The tail of the records, from the line containing "This screenshot has" through the final line, should be printed exactly and on its own.

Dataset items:
________________________
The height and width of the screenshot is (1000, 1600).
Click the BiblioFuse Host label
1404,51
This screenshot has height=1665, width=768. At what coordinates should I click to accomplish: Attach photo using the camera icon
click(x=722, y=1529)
________________________
**Output:**
This screenshot has height=1665, width=768. At what coordinates should I click to accomplish: Attach photo using the camera icon
click(x=722, y=1529)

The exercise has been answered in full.